● **Work to complete**:
A. Translate this sentence from the Olswang law firm extract into French: "It worked closely with a network of firms across eighty countries."
B. According to the Olswang law firm extract, which firms did Olswang merge with on 1 May 2017?
C. Repeat the part of the Olswang law firm extract starting with "Olswang was an" and going on through "competition, and employment.".

● **Page extract**:
|---|
Olswang was an international law firm headquartered in London, United Kingdom and with additional offices in Reading, Brussels, Madrid, Paris, Singapore and, since 2011, Munich. It worked closely with a network of firms across eighty countries. The Lawyer ranked the firm 22nd largest in the UK by worldwide turnover in 2010. That year, the firm had over 600 staff, including 97 partners. David Stewart was the firm's chief executive. On 1 May 2017, Olswang merged with CMS Cameron McKenna and Nabarro to form  CMS Nabarro Olswang LLP.

The firm's main practice areas included media, technology, telecommunications, real estate, corporate, intellectual property, commercial litigation and arbitration, finance, leisure, tax, EU and competition, and employment.
|---|
● **Extracted records**:
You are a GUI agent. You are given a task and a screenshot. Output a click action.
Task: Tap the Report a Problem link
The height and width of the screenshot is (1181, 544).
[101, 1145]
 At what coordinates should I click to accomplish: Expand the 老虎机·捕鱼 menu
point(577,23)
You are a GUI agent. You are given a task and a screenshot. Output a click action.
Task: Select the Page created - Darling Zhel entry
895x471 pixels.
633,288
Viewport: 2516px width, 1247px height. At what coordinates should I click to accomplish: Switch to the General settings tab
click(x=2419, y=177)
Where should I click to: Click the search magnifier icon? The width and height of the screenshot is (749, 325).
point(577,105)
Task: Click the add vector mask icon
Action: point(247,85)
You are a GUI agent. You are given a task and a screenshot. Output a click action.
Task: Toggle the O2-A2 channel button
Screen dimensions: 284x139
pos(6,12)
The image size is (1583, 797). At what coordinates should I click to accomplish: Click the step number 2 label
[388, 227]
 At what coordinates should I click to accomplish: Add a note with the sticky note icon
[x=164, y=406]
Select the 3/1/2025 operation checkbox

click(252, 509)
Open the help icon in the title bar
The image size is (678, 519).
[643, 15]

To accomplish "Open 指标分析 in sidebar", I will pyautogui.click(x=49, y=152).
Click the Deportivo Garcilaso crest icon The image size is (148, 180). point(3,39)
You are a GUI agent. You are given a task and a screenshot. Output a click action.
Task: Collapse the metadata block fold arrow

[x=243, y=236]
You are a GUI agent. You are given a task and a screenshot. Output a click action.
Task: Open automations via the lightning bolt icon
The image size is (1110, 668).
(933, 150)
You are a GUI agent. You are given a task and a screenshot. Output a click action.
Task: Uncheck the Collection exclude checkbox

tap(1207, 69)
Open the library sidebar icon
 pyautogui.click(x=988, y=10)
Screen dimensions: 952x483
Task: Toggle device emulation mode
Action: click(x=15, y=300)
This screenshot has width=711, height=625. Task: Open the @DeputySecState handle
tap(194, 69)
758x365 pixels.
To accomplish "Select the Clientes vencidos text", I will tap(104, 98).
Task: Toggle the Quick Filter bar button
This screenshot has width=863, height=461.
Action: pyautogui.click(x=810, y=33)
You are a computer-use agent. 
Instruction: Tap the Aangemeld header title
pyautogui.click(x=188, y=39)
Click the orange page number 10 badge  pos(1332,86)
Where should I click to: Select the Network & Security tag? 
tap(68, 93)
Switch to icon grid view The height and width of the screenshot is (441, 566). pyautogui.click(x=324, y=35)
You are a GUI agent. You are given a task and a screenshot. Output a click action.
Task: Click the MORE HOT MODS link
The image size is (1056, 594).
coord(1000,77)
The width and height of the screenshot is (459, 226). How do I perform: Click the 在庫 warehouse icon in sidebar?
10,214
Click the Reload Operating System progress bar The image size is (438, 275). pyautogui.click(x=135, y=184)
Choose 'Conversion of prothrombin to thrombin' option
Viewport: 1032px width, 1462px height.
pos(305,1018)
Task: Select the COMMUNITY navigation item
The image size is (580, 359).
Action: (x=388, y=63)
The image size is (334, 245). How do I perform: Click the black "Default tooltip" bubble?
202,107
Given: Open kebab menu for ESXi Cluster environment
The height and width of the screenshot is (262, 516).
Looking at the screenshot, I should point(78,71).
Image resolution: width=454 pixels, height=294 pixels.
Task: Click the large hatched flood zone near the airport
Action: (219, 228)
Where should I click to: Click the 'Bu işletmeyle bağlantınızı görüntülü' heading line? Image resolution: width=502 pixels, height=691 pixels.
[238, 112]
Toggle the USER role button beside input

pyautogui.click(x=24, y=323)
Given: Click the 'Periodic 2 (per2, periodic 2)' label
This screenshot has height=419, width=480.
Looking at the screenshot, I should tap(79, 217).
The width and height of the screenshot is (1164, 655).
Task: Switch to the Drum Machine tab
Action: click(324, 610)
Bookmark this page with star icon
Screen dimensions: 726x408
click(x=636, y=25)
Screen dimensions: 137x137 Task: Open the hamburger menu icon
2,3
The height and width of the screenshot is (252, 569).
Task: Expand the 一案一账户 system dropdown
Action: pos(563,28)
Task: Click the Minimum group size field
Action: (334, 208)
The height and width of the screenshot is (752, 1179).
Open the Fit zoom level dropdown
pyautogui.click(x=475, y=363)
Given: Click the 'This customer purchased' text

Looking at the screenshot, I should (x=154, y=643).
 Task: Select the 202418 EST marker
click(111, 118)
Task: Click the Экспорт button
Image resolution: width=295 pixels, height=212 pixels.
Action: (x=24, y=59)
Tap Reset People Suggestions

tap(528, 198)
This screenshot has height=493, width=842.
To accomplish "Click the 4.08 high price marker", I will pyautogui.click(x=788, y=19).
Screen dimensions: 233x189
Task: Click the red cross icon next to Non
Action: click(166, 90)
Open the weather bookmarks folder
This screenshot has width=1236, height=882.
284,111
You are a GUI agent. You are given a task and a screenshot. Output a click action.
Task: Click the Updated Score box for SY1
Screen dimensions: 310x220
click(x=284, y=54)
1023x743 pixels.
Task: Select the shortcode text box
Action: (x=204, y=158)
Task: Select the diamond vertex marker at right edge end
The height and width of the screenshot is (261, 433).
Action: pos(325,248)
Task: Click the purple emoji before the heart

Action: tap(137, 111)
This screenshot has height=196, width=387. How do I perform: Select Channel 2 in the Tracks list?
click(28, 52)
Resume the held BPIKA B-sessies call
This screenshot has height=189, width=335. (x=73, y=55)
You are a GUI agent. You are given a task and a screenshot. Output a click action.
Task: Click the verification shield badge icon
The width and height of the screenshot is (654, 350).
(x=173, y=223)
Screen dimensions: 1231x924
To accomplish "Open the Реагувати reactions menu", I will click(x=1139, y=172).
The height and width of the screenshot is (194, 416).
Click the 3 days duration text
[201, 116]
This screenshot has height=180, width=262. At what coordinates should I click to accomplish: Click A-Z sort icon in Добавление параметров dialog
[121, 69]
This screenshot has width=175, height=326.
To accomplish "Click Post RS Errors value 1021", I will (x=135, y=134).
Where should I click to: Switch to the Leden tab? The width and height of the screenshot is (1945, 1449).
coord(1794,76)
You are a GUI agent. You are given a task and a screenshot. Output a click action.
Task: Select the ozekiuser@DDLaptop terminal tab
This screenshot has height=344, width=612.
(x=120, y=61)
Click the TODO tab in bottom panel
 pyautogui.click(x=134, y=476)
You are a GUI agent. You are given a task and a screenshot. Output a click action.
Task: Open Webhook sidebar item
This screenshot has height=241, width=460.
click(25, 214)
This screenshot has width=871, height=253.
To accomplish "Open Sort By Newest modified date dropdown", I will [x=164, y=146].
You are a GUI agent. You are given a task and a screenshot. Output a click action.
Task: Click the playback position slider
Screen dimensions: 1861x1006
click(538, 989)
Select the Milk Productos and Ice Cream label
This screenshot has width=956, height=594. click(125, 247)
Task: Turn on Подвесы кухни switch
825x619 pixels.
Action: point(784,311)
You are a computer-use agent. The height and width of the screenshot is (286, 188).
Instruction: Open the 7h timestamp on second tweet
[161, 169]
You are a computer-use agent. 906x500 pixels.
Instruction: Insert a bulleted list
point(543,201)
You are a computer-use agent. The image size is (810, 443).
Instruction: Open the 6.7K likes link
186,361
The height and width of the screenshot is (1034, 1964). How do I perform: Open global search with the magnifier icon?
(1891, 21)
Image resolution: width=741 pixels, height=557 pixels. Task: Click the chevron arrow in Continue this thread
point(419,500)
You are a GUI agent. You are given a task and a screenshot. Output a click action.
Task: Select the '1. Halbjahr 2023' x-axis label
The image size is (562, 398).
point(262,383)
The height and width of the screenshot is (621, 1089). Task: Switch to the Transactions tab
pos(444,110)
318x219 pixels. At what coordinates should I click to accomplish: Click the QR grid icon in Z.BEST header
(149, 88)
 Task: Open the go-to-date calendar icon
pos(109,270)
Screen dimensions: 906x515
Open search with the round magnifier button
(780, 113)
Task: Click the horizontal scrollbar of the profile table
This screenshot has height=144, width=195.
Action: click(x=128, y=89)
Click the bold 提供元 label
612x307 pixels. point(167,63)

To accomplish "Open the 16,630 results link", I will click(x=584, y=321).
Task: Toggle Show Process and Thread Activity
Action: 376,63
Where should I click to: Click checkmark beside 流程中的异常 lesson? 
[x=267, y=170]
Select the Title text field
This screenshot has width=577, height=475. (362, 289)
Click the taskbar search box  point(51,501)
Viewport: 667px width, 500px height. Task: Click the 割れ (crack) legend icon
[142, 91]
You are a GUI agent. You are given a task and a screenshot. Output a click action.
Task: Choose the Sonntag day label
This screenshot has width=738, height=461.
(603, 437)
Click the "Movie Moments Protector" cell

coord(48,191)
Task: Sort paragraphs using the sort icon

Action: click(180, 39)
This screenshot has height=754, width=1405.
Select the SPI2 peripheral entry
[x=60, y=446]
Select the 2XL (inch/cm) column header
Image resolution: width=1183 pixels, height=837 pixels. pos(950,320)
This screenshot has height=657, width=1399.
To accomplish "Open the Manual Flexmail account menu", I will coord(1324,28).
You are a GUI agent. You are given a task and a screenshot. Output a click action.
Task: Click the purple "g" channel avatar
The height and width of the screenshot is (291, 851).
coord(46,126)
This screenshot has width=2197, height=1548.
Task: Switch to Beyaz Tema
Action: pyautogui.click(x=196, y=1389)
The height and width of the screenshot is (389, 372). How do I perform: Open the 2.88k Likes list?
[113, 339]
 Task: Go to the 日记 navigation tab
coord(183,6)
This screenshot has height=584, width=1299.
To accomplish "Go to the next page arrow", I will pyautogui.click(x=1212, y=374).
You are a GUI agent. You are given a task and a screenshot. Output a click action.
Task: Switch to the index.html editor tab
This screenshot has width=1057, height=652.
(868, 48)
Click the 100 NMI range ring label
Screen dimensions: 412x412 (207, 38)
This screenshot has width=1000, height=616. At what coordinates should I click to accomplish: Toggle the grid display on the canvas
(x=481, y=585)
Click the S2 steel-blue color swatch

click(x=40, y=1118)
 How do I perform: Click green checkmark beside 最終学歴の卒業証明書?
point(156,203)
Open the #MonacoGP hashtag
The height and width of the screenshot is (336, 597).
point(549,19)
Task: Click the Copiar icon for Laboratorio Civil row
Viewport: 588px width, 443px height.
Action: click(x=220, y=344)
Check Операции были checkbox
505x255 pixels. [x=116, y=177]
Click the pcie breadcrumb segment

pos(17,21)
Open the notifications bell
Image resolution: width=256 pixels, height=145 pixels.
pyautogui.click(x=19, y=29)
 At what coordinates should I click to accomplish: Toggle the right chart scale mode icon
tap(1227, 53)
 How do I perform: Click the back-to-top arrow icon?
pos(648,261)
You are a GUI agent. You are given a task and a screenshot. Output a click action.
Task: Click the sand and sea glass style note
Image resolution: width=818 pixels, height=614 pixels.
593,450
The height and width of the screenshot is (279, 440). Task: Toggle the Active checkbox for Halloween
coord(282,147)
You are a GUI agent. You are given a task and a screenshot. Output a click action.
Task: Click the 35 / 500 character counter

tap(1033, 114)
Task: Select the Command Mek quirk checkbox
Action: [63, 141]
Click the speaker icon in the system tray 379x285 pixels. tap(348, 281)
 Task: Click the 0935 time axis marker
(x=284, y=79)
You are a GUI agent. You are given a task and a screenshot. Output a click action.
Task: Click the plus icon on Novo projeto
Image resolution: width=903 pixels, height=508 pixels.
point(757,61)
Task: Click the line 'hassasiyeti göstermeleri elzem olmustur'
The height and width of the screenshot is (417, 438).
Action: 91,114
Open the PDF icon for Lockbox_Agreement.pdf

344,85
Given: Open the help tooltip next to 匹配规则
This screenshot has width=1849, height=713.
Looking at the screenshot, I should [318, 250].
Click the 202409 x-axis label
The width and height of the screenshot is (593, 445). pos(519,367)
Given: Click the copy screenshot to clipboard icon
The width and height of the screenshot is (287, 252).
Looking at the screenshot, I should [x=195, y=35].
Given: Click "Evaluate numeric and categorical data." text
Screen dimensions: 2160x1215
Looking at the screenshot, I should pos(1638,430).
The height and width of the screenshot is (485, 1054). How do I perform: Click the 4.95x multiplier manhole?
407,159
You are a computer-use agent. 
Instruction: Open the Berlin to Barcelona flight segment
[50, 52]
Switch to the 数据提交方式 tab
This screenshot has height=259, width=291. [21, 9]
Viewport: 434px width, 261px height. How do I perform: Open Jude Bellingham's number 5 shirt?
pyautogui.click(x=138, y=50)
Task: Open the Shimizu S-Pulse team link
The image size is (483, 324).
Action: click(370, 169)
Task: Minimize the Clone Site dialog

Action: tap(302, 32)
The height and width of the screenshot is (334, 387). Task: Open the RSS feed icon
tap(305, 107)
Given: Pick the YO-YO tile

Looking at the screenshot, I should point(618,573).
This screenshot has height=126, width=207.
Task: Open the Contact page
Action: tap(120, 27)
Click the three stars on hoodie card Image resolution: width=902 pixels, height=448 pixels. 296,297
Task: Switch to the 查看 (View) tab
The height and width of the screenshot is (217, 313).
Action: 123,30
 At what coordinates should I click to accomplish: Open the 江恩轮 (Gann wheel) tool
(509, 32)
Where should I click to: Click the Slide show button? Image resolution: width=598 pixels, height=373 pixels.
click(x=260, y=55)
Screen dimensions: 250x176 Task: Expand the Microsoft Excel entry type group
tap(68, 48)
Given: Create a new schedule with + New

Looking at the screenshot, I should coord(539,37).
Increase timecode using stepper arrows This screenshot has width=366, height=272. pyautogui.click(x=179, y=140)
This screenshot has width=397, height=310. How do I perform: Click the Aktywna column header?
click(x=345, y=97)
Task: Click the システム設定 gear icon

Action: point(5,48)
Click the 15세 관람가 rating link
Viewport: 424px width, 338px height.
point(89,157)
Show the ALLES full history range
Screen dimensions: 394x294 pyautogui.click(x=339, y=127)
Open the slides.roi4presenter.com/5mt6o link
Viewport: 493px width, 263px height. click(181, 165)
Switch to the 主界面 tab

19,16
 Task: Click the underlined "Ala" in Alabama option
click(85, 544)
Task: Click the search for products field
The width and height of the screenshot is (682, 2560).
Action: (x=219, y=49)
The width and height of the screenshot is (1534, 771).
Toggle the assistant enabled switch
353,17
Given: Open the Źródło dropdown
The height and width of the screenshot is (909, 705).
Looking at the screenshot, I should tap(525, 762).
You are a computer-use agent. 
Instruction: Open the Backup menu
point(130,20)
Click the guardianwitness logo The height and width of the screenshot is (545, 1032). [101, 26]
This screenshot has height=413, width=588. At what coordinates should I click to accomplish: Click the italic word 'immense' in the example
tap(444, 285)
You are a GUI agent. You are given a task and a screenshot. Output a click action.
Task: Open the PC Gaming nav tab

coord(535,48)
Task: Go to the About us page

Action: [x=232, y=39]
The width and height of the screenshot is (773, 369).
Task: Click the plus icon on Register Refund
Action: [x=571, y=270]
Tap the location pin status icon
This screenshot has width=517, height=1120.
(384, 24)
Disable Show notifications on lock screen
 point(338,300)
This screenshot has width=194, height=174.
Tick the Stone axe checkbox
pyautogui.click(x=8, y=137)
|---|
● **Solution set**:
A. Il travaillait en étroite collaboration avec un réseau de cabinets répartis dans quatre-vingts pays.

B. CMS Cameron McKenna and Nabarro.

C.
Olswang was an international law firm headquartered in London, United Kingdom and with additional offices in Reading, Brussels, Madrid, Paris, Singapore and, since 2011, Munich. It worked closely with a network of firms across eighty countries. The Lawyer ranked the firm 22nd largest in the UK by worldwide turnover in 2010. That year, the firm had over 600 staff, including 97 partners. David Stewart was the firm's chief executive. On 1 May 2017, Olswang merged with CMS Cameron McKenna and Nabarro to form  CMS Nabarro Olswang LLP.

The firm's main practice areas included media, technology, telecommunications, real estate, corporate, intellectual property, commercial litigation and arbitration, finance, leisure, tax, EU and competition, and employment.